BEGIN STUDY TEXT

According to another particular option, said additive according to the invention is defined according to the alternative option B). This means that said fatty diamide b) is present with said diamide a) in said additive according to the invention. In such a case therefore, said additive of the invention is a mixture of diamide a), which is preferably biobased, more preferentially 100% biobased, and of fatty diamide b) as defined above. In said additive according to B), said fatty diamide a) is in particular present at a content by weight, relative to a)+b), ranging from 0.5 to 99.5%, preferably from 5 to 75%, more preferentially from 7 to 50%, even more preferentially from 10 to 45%.

Alternatively in said additive according to B), said fatty diamide a) is in particular present at a content by weight, relative to a)+b), ranging from 0.5 to 99.5% or 1 to 95% or 5 to 75% or 5 to 50% or 5 to 45% or 7 to 50% or 7 to 45% or 10 to 50% or 10 to 45%, or 50 to 95% or 55 to 95% or 60 to 95% or 70 to 95% or 50 to 90% or 55 to 90% or 60 to 90% or 70 to 90% or 30 to 70% or 35 to 65% or 40 to 60% or 45 to 55%, it being possible for the upper and lower limits of the ranges indicated to be combined with one another.

Contrary to the diamides based on 1,6-hexamethylenediamine, the biobased fatty diamide a) has the advantage of providing excellent synergy and compatibility in the presence of the second fatty diamide b) so as to make it possible to adjust the applicative performance qualities according to the working application.

The hydroxylated fatty acid R₁CO₂H can be selected from: 12-hydroxystearic acid (12HSA), 9-hydroxystearic acid, 10-hydroxystearic acid or 14-hydroxyeicosanoic acid, or mixtures thereof, preferably binary mixtures. The hydroxylated fatty acid R₁CO₂H is preferably 12-hydroxystearic acid (12HSA).

Regarding the diamine H₂N—R—NH₂ on which the second fatty diamide b) is based, when the latter is present in the rheology additive according to the invention, it may be cycloaliphatic, linear aliphatic or aromatic, preferably cycloaliphatic or linear aliphatic, more preferentially cycloaliphatic.

As suitable examples of cycloaliphatic primary diamines (cycloaliphatic meaning comprising in its structure at least one saturated C₆ ring), mention may be made of 1,3- or 1,4-diaminocyclohexane, 1,3- or 1,4-bis(aminomethyl)cyclohexane and isophorone diamine.

According to one particular option of the rheology additive according to the invention, the residue (R) of the fatty diamide b) is the residue of 1,3-bis(aminomethyl)cyclohexane. In this embodiment, the content by weight of the fatty diamide a), relative to the weight a)+b), can in particular range from 5 to 50% or 5 to 45% or 7 to 50% or 7 to 45% or 10 to 50% or 10 to 45%, or 50 to 95% or 55 to 95% or 60 to 95% or 70 to 95% or 50 to 90% or 55 to 90% or 60 to 90% or 70 to 90%, it being possible for the upper and lower limits of the ranges indicated to be combined with one another.

As suitable examples of linear aliphatic primary diamines, mention may be made of the primary diamines ethylenediamine, diethylenetriamine, 1,3-propylenediamine, 1,4-butylenediamine, 1,6-hexamethylenediamine.

END STUDY TEXT
BEGIN SOURCE DATA

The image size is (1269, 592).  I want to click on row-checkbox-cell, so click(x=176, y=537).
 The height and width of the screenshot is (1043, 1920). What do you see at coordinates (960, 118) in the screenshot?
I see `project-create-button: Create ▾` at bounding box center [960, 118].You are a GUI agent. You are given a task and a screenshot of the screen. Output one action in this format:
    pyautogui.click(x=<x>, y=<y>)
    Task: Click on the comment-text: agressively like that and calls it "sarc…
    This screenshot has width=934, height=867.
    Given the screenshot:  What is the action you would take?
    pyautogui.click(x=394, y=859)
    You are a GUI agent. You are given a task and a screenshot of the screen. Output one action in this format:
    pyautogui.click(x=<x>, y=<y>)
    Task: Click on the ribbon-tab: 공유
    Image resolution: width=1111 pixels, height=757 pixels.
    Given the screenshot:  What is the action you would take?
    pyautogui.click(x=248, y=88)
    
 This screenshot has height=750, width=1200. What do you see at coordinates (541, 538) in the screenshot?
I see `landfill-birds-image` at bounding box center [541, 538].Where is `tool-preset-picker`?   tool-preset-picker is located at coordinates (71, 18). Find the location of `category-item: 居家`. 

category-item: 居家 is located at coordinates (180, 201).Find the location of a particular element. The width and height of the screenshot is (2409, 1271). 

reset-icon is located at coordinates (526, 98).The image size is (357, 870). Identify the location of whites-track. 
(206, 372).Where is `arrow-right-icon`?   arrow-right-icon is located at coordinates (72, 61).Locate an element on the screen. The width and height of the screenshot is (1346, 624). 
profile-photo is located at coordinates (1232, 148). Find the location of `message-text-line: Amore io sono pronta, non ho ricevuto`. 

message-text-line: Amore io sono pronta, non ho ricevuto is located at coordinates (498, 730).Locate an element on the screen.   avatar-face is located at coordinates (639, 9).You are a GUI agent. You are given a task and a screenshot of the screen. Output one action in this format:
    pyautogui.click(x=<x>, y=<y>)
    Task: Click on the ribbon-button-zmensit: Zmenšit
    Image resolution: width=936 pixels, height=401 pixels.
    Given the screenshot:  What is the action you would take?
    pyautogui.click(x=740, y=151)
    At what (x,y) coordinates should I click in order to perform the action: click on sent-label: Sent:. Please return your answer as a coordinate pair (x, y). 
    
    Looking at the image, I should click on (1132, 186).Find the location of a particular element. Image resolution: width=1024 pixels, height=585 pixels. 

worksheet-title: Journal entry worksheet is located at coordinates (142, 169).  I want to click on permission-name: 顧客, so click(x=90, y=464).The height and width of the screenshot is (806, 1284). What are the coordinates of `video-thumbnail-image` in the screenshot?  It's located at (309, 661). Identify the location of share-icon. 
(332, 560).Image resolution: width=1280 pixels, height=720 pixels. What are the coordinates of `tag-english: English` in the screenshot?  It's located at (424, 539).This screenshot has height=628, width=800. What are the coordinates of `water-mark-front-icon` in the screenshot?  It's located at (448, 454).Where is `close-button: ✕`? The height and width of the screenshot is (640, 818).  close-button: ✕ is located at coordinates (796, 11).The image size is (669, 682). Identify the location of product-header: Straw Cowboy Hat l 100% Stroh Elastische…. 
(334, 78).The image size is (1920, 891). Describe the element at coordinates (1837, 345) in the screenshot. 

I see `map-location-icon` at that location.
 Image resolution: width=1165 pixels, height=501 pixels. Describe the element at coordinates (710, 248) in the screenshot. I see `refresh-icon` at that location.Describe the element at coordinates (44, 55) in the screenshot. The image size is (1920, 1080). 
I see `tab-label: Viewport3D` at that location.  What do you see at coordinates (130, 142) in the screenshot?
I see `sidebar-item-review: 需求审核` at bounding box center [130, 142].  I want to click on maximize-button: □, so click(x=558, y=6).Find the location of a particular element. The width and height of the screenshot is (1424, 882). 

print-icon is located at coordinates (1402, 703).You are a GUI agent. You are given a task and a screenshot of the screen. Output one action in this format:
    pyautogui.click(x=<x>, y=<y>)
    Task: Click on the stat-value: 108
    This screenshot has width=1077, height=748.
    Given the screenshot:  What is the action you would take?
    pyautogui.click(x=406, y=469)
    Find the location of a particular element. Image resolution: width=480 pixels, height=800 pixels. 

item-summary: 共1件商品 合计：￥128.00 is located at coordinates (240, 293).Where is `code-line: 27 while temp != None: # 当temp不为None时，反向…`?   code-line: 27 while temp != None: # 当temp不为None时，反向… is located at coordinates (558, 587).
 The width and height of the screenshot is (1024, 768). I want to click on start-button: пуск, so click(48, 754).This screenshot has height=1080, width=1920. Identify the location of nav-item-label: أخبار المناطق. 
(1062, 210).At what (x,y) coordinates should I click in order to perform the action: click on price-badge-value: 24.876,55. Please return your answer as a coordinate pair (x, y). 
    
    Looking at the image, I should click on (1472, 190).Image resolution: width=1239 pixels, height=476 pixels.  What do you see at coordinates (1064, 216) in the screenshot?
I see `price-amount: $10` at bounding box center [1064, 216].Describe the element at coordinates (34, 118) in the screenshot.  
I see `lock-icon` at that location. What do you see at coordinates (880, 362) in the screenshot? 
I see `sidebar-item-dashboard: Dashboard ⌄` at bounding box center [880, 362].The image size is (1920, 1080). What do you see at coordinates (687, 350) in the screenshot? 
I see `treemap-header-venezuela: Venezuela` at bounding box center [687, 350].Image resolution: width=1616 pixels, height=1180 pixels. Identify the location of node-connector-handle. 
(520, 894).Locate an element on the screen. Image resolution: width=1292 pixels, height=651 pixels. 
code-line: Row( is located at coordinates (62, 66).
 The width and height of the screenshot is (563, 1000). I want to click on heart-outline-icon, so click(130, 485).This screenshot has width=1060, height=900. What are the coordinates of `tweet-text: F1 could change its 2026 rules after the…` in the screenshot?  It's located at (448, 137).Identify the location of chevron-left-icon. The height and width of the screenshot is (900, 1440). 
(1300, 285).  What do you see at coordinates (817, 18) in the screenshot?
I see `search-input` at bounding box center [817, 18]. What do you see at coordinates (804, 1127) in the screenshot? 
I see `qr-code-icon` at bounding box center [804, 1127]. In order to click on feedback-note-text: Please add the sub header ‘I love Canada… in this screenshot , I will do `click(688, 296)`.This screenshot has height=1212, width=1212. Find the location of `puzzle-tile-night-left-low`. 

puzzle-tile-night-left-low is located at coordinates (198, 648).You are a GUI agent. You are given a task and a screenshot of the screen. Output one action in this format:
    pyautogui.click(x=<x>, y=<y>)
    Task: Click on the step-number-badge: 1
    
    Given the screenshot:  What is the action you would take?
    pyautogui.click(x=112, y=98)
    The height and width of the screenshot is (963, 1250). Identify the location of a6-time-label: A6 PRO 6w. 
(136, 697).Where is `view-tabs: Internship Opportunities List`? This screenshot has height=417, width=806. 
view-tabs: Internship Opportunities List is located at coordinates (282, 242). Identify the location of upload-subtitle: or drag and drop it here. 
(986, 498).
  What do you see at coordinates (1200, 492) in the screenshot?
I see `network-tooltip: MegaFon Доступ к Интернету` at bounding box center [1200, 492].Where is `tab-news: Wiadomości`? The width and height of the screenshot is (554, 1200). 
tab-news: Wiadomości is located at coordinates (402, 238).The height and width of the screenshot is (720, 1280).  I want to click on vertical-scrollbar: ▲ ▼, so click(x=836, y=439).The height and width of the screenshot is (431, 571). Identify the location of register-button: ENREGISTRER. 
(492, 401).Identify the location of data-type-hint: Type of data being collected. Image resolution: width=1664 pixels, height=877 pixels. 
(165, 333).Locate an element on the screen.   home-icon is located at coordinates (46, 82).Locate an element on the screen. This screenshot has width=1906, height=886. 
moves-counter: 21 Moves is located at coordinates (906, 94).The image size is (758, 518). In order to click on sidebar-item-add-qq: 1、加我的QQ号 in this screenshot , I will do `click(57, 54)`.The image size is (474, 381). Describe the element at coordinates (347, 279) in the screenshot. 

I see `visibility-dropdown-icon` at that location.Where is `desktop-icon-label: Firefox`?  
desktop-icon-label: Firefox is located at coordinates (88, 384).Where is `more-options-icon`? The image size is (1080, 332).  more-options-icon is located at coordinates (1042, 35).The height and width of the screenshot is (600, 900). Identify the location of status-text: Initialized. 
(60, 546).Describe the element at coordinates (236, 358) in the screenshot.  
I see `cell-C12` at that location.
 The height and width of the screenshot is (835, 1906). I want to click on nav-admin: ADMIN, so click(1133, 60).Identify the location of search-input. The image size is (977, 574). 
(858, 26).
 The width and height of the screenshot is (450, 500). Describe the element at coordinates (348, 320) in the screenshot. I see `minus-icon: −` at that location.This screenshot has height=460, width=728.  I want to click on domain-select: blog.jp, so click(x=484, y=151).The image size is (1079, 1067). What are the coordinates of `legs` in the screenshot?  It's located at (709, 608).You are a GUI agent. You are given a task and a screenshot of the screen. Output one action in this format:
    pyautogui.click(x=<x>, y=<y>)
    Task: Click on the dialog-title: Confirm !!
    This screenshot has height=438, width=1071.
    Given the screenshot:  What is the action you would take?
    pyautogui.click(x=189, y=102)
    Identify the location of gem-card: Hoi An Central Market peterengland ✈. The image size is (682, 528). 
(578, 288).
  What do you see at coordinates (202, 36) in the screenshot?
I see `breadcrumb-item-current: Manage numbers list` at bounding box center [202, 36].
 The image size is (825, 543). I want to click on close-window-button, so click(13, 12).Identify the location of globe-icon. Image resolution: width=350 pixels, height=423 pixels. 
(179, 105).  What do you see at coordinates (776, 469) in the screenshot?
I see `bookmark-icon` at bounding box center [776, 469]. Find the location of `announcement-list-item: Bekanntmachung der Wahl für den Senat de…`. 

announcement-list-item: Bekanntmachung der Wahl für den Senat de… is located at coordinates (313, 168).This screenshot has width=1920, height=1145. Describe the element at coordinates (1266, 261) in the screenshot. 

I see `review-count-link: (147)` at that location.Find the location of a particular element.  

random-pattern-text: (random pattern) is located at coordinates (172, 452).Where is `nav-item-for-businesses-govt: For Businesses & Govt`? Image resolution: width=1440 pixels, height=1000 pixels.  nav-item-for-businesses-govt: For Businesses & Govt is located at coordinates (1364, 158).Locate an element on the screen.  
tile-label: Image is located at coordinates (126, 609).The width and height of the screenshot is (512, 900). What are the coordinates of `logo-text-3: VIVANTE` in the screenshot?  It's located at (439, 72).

END SOURCE DATA

### PROBLEM 1:
Summarize the passage on fatty diamide additives in two sentences.
### PROBLEM 2:
Pick up the passage on fatty diamide additives after its final sentence and continue it.
The lines that come after the text are separate material.

### RESPONSE AREA 1:
Under option B, the additive is a mixture of diamide a), preferably biobased, and fatty diamide b), with a) present at 0.5 to 99.5% by weight relative to a)+b) and preferably within narrower ranges such as 10 to 45%. The diamine on which fatty diamide b) is based may be cycloaliphatic, linear aliphatic or aromatic, with cycloaliphatic preferred, and the hydroxylated fatty acid R₁CO₂H is preferably 12-hydroxystearic acid.

### RESPONSE AREA 2:
According to one particular option of the rheology additive according to the invention, the residue (R) of the fatty diamide b) is the residue of 1,6-hexamethylenediamine. In this embodiment, the content by weight of the fatty diamide a), relative to the weight a)+b), can in particular range from 30 to 70% or 35 to 65% or 40 to 60% or 45 to 55%, it being possible for the upper and lower limits of the ranges indicated to be combined with one another.

As suitable examples of aromatic diamines (aromatic meaning comprising in its structure at least one aromatic ring), mention may be made of: o-, m- and p-phenylenediamine, o-, m- and p-xylylenediamine, preferably m-xylylenediamine.

The preparation of the fatty diamides a) and b) is carried out according to synthesis processes well known to those skilled in the art, by reacting the hydroxylated fatty acid with the diamine or the diamine mixture in the molten state at a temperature between 135 and 180° C. with elimination of the condensation water. The amine/carboxy equivalents ratio is in a range around the stoichiometry (0.95/1.05). The reaction is considered to be finished when the amine number or the acid number is less than 8, preferably less than 5 mg KOH/g. The final molten fatty diamide is cooled and then ground in a micronizer and formed into micronized powder before final use.

More particularly, the rheology additive according to the invention is in the form of a micronized powder which has a particle size corresponding to a volume mean size ranging from 1 to 15 μm, measured by dry particle size analysis. The particle size analysis was determined in accordance with Standard ISO 13320:2009 using the Malvern Mastersizer S instrument. This technique is based on the principle that particles passing through a laser beam diffract light according to a different angle depending on their size: small particles diffract at large angles, whereas particles of greater sizes diffract at small angles.

The second subject of the present invention relates to an organic binder composition which comprises at least one rheology additive as defined above.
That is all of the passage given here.